Animosity was built as this King was forced to reckon with the situation and the man, Abraham. He knew God was with Abraham and that this God was powerful and could take his life, should he step out of line with Abraham.

Also, Abraham directly confronted Abimelech regarding the wells. This was no small matter.

I do not like people who intimidate me and make me look small. Abimelech was no different and his dislike would have been magnified, I believe, due to the fact that his ego was dealt a serious blow and his court knew it (he told them about it). He realized also that there was going to be a new neighbor in the area and that he was powerful and strong...and unafraid. Again, I refer to Abraham confronting him about the wells his men had taken.

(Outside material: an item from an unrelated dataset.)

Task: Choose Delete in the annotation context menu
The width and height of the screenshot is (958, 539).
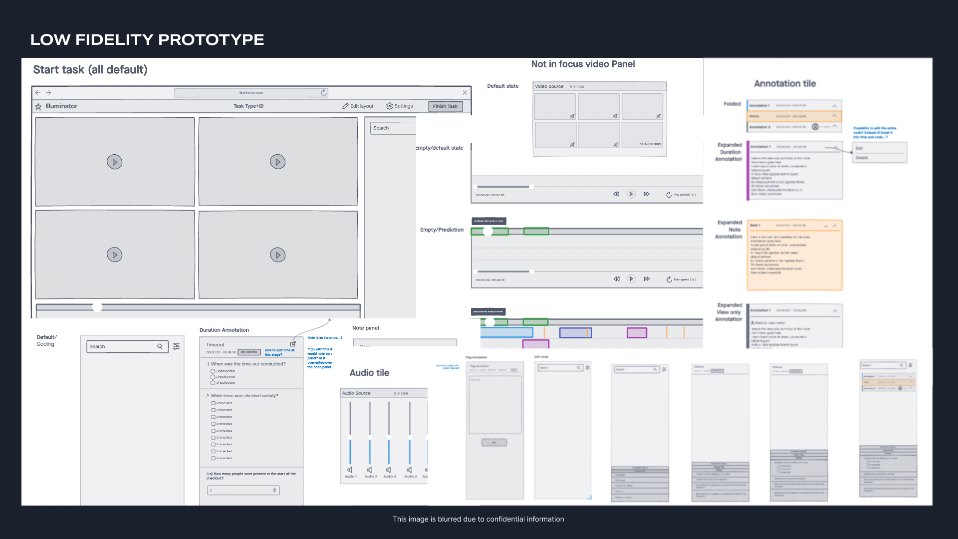Action: click(862, 158)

It was Abimelech who sought to establish a covenant with Abraham. With this covenant established, the political climate seemed to settle down, for we are told that Abraham lived in the land of the Philistines for many days.

But 'still waters' run deep. Abimelech never forgot the ordeal.

It would be my suggestion that he filled these wells in an effort to drive Isaac and all of Abraham's lineage from the area. Water was a precious commodity and scripturally speaks of life. Cut off the supply and the Hebrews would be forced to vacate the area in search of a better supply. This would also give understanding to the continual filling of the well. Isaac was not a man given to conflict...so, rather than confront Abimelech, he packed up and dug another well.